WHAT NEEDS TO BE DONE: Reproduce the opening lines of the records exactly, please, stopping after the line that contains "Track Order (71, 2298)".

Saved data entries
________________________

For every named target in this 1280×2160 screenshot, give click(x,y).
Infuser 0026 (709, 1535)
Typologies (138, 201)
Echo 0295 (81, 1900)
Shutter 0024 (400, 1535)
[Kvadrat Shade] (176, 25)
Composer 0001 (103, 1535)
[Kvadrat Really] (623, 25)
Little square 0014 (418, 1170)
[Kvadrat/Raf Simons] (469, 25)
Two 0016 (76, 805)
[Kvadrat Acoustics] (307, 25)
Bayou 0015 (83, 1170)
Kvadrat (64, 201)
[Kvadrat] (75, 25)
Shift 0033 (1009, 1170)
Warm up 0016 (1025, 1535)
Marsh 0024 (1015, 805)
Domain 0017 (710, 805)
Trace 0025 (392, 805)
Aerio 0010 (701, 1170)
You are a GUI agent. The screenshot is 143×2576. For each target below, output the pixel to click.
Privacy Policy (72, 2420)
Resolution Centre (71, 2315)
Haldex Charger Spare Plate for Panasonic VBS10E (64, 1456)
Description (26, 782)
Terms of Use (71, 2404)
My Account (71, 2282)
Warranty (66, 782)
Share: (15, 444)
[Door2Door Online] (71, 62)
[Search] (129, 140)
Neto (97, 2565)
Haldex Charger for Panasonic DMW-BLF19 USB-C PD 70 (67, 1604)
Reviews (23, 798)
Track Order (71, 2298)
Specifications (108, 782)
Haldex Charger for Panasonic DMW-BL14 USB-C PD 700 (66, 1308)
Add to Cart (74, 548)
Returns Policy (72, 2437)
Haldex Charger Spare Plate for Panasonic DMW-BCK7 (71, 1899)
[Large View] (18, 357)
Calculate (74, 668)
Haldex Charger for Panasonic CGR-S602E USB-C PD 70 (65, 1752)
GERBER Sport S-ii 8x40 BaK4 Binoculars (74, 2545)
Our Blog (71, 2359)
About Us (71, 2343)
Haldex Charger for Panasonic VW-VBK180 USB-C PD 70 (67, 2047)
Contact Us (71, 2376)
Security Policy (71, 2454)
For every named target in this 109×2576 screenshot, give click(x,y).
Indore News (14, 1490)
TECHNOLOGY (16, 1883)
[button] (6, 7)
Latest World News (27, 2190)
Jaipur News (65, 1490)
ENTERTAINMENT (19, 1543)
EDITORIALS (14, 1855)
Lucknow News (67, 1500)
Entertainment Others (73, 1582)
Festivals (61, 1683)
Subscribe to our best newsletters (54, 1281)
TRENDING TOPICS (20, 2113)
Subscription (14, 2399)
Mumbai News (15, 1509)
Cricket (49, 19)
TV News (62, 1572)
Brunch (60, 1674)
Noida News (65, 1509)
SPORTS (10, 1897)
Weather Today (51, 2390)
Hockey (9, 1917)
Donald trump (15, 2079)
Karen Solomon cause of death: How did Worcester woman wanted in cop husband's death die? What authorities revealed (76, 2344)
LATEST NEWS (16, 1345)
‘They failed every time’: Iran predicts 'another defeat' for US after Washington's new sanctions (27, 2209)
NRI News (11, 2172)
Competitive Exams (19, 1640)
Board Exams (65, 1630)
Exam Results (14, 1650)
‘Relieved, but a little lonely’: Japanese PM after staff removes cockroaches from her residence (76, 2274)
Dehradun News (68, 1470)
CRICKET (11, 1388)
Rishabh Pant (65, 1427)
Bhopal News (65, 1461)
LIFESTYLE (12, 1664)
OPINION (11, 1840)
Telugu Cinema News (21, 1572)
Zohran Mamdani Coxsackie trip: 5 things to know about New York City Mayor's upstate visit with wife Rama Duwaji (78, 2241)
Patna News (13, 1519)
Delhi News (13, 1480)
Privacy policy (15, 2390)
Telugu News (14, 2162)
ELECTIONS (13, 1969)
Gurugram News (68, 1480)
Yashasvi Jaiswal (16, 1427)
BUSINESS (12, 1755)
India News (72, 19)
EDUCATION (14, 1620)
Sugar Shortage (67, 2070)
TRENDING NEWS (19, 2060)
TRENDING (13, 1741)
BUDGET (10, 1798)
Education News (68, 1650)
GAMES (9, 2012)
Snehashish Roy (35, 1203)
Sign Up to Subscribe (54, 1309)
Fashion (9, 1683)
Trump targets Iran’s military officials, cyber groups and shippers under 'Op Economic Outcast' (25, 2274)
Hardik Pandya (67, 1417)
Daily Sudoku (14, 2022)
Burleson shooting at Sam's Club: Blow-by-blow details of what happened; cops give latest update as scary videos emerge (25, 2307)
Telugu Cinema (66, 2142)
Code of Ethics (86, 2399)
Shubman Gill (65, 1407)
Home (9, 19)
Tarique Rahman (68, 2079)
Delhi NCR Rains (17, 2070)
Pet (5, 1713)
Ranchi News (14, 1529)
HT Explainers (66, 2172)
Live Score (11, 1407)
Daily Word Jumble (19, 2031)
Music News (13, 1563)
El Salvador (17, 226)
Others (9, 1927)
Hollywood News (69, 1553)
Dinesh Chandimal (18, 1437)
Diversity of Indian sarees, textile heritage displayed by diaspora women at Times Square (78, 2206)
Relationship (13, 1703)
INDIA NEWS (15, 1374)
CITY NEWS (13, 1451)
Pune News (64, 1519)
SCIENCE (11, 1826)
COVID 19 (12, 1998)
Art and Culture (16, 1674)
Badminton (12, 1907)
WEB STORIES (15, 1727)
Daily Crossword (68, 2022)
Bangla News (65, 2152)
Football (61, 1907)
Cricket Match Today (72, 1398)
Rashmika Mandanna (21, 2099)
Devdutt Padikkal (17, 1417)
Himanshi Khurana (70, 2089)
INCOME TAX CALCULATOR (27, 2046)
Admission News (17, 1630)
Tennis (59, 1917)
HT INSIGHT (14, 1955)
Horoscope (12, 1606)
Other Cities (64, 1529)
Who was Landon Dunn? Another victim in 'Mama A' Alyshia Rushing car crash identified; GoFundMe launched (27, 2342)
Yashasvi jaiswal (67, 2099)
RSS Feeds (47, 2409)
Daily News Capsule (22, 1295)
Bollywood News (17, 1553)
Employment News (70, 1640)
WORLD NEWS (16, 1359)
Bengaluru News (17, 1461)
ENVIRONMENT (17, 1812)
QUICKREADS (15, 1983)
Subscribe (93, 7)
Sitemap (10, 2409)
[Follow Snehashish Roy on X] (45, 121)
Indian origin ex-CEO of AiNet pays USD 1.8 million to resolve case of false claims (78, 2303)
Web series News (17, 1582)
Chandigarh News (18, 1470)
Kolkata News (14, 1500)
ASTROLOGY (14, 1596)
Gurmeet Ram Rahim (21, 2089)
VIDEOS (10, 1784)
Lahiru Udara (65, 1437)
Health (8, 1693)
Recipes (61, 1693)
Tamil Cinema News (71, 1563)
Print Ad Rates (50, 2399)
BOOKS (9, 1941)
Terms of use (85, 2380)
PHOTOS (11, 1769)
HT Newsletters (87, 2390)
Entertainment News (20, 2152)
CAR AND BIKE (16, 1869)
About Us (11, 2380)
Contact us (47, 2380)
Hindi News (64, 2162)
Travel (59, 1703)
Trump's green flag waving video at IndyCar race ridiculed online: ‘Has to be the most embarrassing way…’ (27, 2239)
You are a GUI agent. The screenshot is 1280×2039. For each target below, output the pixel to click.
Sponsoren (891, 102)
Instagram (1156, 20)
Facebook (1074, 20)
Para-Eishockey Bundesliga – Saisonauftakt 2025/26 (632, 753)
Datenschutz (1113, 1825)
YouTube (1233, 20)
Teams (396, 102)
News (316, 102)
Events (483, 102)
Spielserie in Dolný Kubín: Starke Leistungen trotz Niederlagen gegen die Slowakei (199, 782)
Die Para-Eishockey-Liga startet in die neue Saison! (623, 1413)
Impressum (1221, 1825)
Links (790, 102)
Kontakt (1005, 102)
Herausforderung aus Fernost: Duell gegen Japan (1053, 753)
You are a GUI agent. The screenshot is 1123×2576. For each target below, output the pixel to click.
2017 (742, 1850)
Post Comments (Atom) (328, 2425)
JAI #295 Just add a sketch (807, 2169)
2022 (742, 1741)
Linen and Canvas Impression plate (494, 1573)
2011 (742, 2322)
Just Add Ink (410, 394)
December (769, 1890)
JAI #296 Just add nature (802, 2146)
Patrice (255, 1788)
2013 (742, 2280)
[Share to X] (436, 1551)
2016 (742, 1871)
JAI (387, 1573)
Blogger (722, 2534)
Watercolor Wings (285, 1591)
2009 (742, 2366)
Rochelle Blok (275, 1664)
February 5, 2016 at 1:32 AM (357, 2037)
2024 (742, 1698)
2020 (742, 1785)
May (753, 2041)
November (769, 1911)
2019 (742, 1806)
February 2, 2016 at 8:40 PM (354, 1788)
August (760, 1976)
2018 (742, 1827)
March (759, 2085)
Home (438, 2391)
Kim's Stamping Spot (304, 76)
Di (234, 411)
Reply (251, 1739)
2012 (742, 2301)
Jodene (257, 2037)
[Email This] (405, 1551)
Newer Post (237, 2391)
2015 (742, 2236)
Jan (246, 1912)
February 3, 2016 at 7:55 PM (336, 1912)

________________________

ANSWER SPACE:
For every named target in this 1280×2160 screenshot, give click(x,y).
Infuser 0026 (709, 1535)
Typologies (138, 201)
Echo 0295 (81, 1900)
Shutter 0024 (400, 1535)
[Kvadrat Shade] (176, 25)
Composer 0001 (103, 1535)
[Kvadrat Really] (623, 25)
Little square 0014 (418, 1170)
[Kvadrat/Raf Simons] (469, 25)
Two 0016 (76, 805)
[Kvadrat Acoustics] (307, 25)
Bayou 0015 (83, 1170)
Kvadrat (64, 201)
[Kvadrat] (75, 25)
Shift 0033 (1009, 1170)
Warm up 0016 (1025, 1535)
Marsh 0024 (1015, 805)
Domain 0017 (710, 805)
Trace 0025 (392, 805)
Aerio 0010 (701, 1170)
You are a GUI agent. The screenshot is 143×2576. For each target below, output the pixel to click.
Privacy Policy (72, 2420)
Resolution Centre (71, 2315)
Haldex Charger Spare Plate for Panasonic VBS10E (64, 1456)
Description (26, 782)
Terms of Use (71, 2404)
My Account (71, 2282)
Warranty (66, 782)
Share: (15, 444)
[Door2Door Online] (71, 62)
[Search] (129, 140)
Neto (97, 2565)
Haldex Charger for Panasonic DMW-BLF19 USB-C PD 70 (67, 1604)
Reviews (23, 798)
Track Order (71, 2298)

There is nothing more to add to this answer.